Villa Valdettaro-Dufour a Coronata

di Lorenzo Bisio, storico dell’arte

In questi anni, nel lungo e non ancora concluso processo di riqualificazione di Cornigliano, sono stati posti all’attenzione sia dei residenti che del pubblico genovese e dei turisti quei tesori storico-artistici e quei monumenti che rappresentano e costituiscono la storia del territorio della nostra ex-delegazione.

Diversi sono stati i protagonisti in questo percorso, non ancora concluso, di individuazione, valorizzazione e salvaguardia delle meraviglie della zona.

Occorre notare però come in questi anni di aperture al pubblico dei palazzi di villa di Cornigliano si siano invece prese poco in considerazione le ville storiche di Coronata.

Anche questi edifici posseggono una storia e fanno parte di un sistema, dato che si tratta di palazzi nobiliari utilizzati per la villeggiatura dall’aristocrazia genovese in un contesto collinare che fino agli anni ’50 e ’60 del secolo scorso era ancora -eoggi è solo in parte- prevalentemente agricolo nonché famoso per i suoi vigneti da cui ha origine il vino bianco Val Polcevera DOC Coronata.

Una di queste interessanti ville è la Valdettaro-Dufour, in via Coronata 105, studiata come le altre del circondario a partire dagli anni ’80 dalla prof.ssa Patrizia Falzone epresente nell’imponente opera a volumi dal titolo “Le ville del Genovesato“, alla quale partecipano molti professori della facoltà di Architettura dell’Università di Genova.

La villa si colloca nella parte più alta di via Coronata lungo il crinale sul versante che dà sul Polcevera e Campi, pressoché di fronte all’Ospedale di San Raffale.

Architettonicamente è costituita da un volume a parallelepipedo allungato posto sulla via che segue l’andamento in ripido pendio del terreno.

La villa si trova al di sotto del livello stradale, ed è accessibile da un portale posto presso il muro di cinta a livello del primo piano nobile.

Quest’ultimo conserva ancora intatte alcune antiche sale con volte a padiglione, anche se molto ristrutturate e manomesse a causa dei successivi passaggi di proprietà e la conseguente evoluzione dei gusti attraverso i secoli.

Al di sopra vi è un altro e ancora importante piano, segue l’ammezzato sottotetto mentre sotto il piano di ingresso, alla quota più bassa del terreno affacciante sul Polcevera, erano collocate le scuderie e una vasta cucina, tutto realizzato in base ai principi di funzionalità tipicamente locale che relazionava distributivamente l’edificio alle caratteristiche del suolo.
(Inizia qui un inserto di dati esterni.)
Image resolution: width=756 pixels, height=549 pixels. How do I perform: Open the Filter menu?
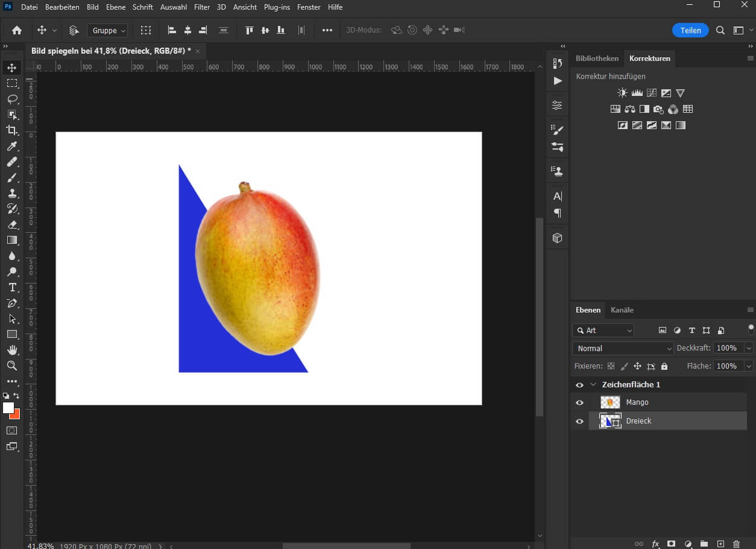point(201,7)
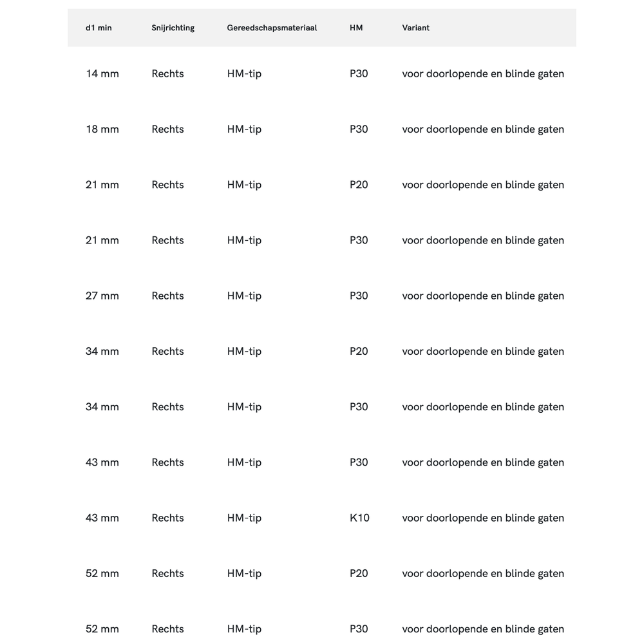
Task: Click the K10 hard metal value
Action: point(359,518)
Degna di nota è la grande cappella gentilizia del palazzo, citata dai Remondini nella loro opera “Parrocchie dell’Archidiocesi di Genova” del 1897 indicandola nell'”[…] antico palazzo Valdettaro con cappella uffiziata d’autunno[…]”, decorata nella volta da un affresco raffigurante la “Gloria di Sant’Agostino“.

L’edificio non conserva né riferimenti ad una precisa datazione né altre tracce dell’antica nobiltà, ma compare comunque nel catasto napoleonico del 1810 e del Porro del 1835-38, inoltre una planimetria di fine Ottocento lo indica come “villa Valdettaro“.

Passò di proprietà in questo secolo alla famiglia Dufour, come indicano le fonti locali e dopo ulteriori passaggi, agli attuali proprietari, che provvidero a restaurala poiché in stato di degrado.

All’ esterno, nei prospetti l’architettura presenta intatti gli aspetti caratteristici del palazzo di villa, con piani gerarchizzati, alto tetto in ardesia a padiglione posto a conclusione del volume a parallelepipedo strutturato a gradoni adattandosi alla pendenza del colle.

La storia di Coronata, del suo insediamento e delle sue ville, anche se poco divulgata, merita di essere valorizzata e conosciuta, perciò si auspica non solo un graduale processo di valorizzazione, tutela e divulgazione ma anche la creazione di percorsi appositi in modo da coinvolgere non solo il pubblico di residenti e cittadini genovesi ma anche i turisti.